Dating in all romenia
Moscow has also threatened a military response if Sweden or Finland decides to join NATO; according to NATO’s secretary-general, Russian exercises have included simulated nuclear strikes against Sweden.Reported changes in the Russian military doctrine suggest that the Kremlin plans on the first use of nuclear weapons in the early stages of a conflict with NATO (known as “escalate to de-escalate”) to prevent escalation to a larger-scale conventional war that Moscow believes NATO would ultimately win.Russia’s recent deployment of a nuclear-armed cruise missile that threatens NATO forces and facilities—in violation of the U.S.-Russian Intermediate-Range Nuclear Forces (INF) Treaty—underscores Moscow’s intent to undermine alliance cohesion.
It maintains that it is threatened by the West and by instability not only around Russia’s periphery but also at home.
In addition, NATO agreed on additional measures to improve the readiness, training, command and control, and logistics support of these forces.
From NATO’s perspective, this is a prudent approach that serves to bolster deterrence and reassure the Baltic states without presenting a significant military menace right up against Russia’s borders.

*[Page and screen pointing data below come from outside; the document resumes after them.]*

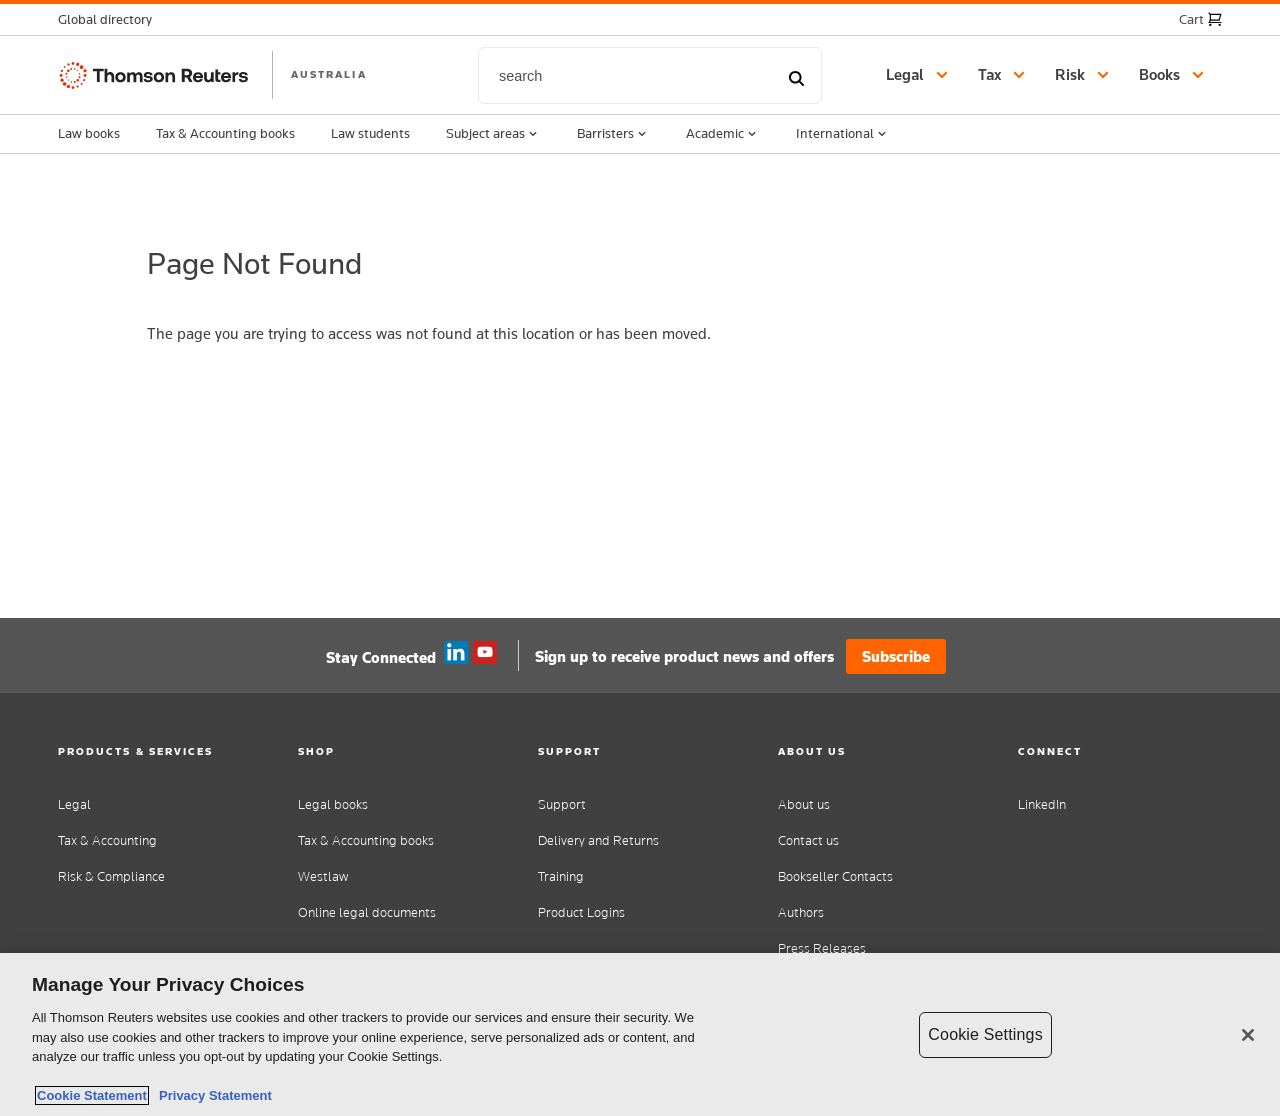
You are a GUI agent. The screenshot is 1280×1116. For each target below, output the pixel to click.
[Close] (1248, 1035)
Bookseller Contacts (835, 876)
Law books (89, 133)
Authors (801, 912)
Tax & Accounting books (225, 133)
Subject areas (493, 134)
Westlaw (323, 876)
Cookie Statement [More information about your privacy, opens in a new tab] (92, 1095)
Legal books (333, 804)
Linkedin (456, 653)
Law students (370, 133)
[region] (640, 1034)
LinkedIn (1042, 804)
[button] (111, 19)
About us (804, 804)
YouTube (485, 653)
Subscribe (896, 656)
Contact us (808, 840)
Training (561, 876)
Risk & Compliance (111, 876)
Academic (723, 134)
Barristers (613, 134)
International (843, 134)
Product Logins (581, 912)
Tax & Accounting (107, 840)
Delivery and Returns (598, 840)
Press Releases (822, 948)
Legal (74, 804)
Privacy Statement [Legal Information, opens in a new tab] (212, 1095)
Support (562, 804)
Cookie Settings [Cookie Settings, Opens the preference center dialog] (985, 1034)
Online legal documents (367, 912)
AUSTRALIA (329, 74)
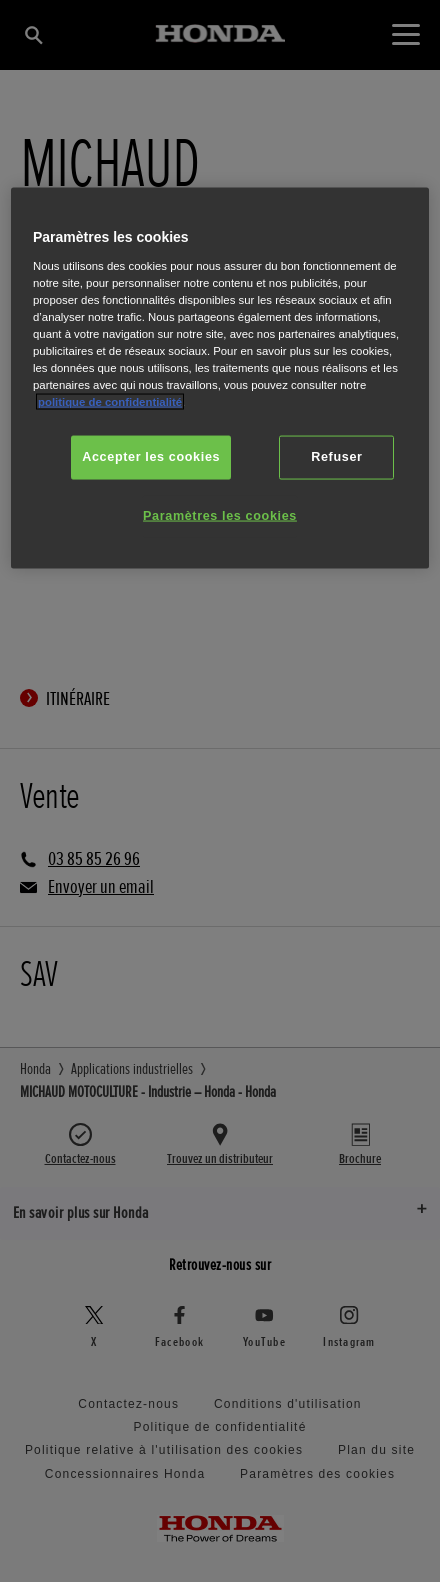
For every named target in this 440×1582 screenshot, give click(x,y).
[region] (220, 378)
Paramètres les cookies (220, 516)
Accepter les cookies (151, 457)
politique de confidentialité (110, 402)
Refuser (336, 457)
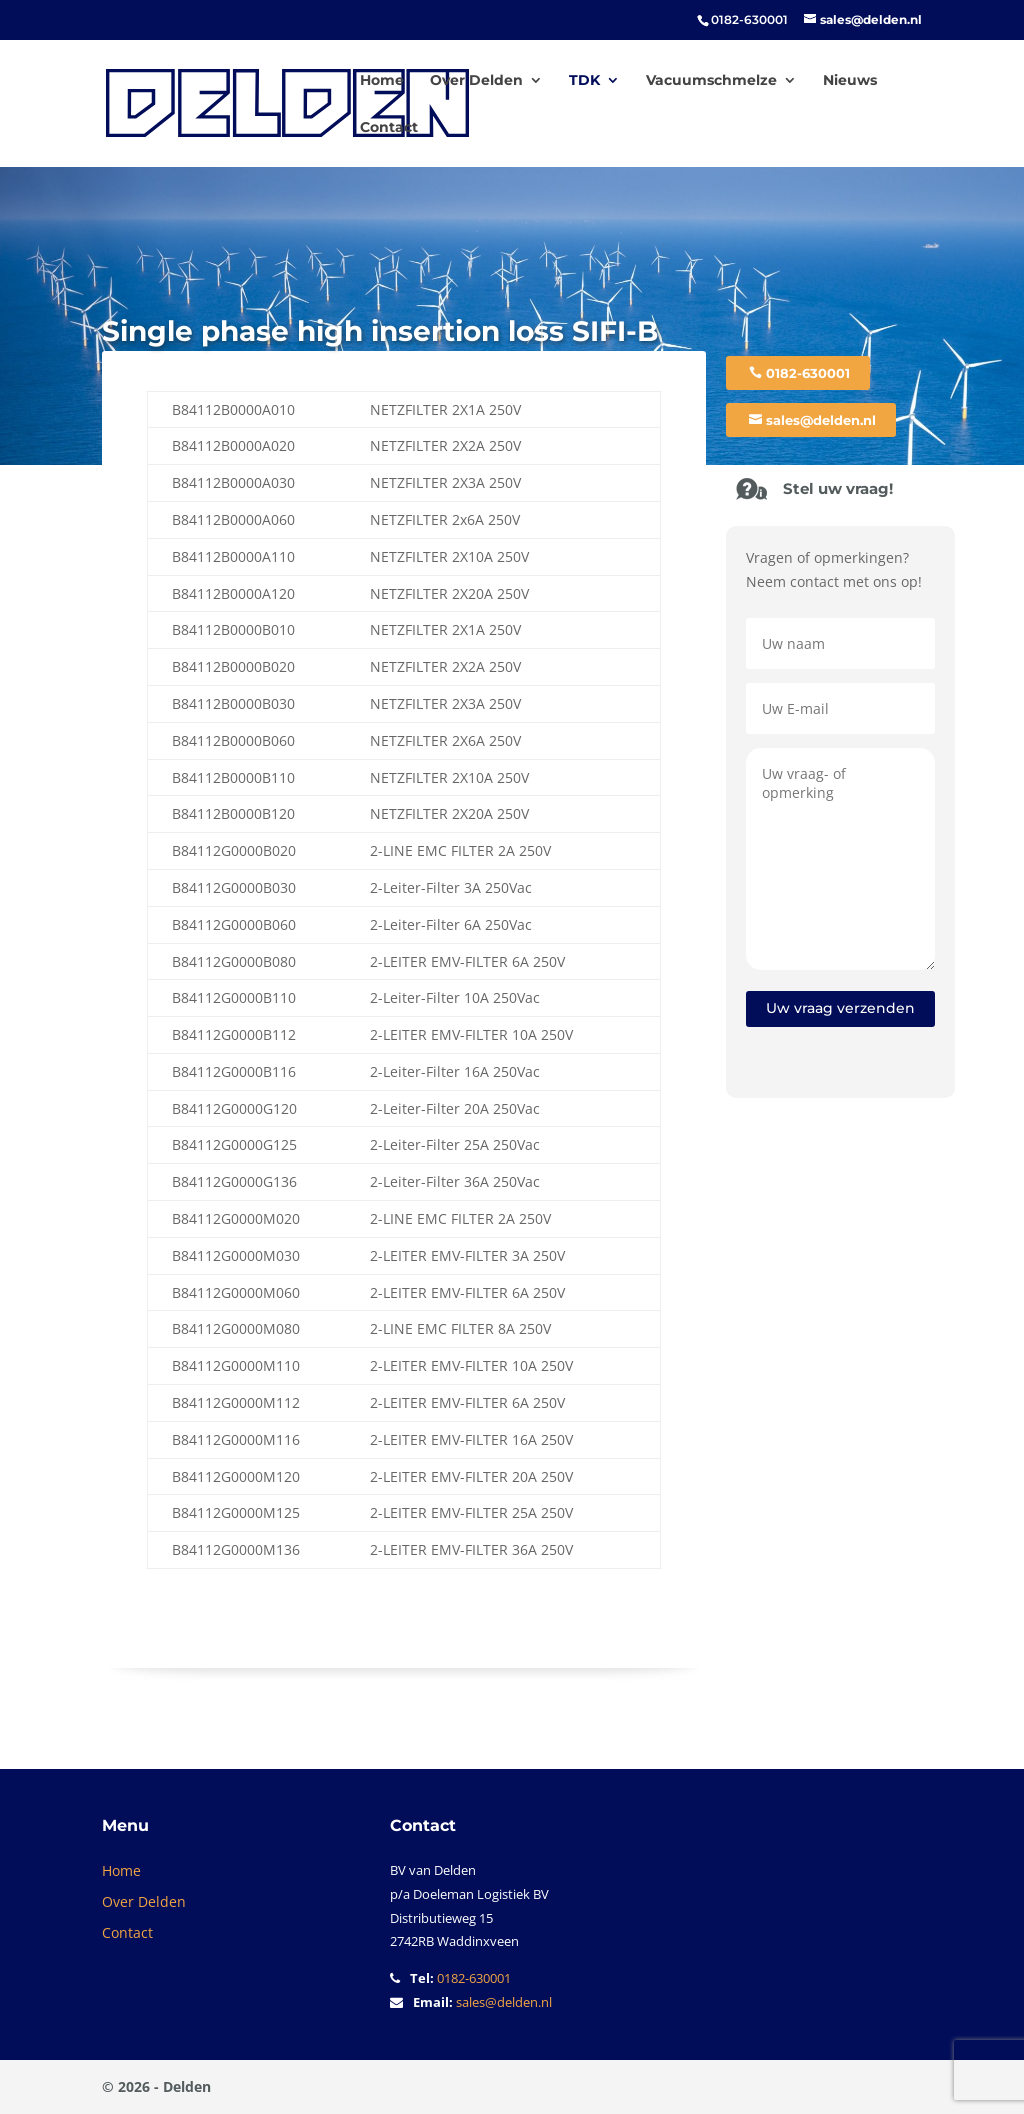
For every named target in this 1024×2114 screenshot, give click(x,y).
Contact (389, 128)
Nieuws (850, 81)
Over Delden (476, 81)
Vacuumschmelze (711, 81)
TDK (584, 81)
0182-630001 (808, 373)
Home (382, 81)
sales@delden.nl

With NATO’s expansion, the alliance’s border with Russia has shifted much closer to the Russian heartland.
These fears, however unjustified they seem from the West’s point of view, have prompted the Kremlin to launch a national mobilization effort to thwart what it perceives as a direct Western threat to Russian security.
Twenty-five years after the end of the Cold War, the military balance between NATO and Russia, after years of inattention, has again become the focus of intense concern and even alarm in some Western quarters.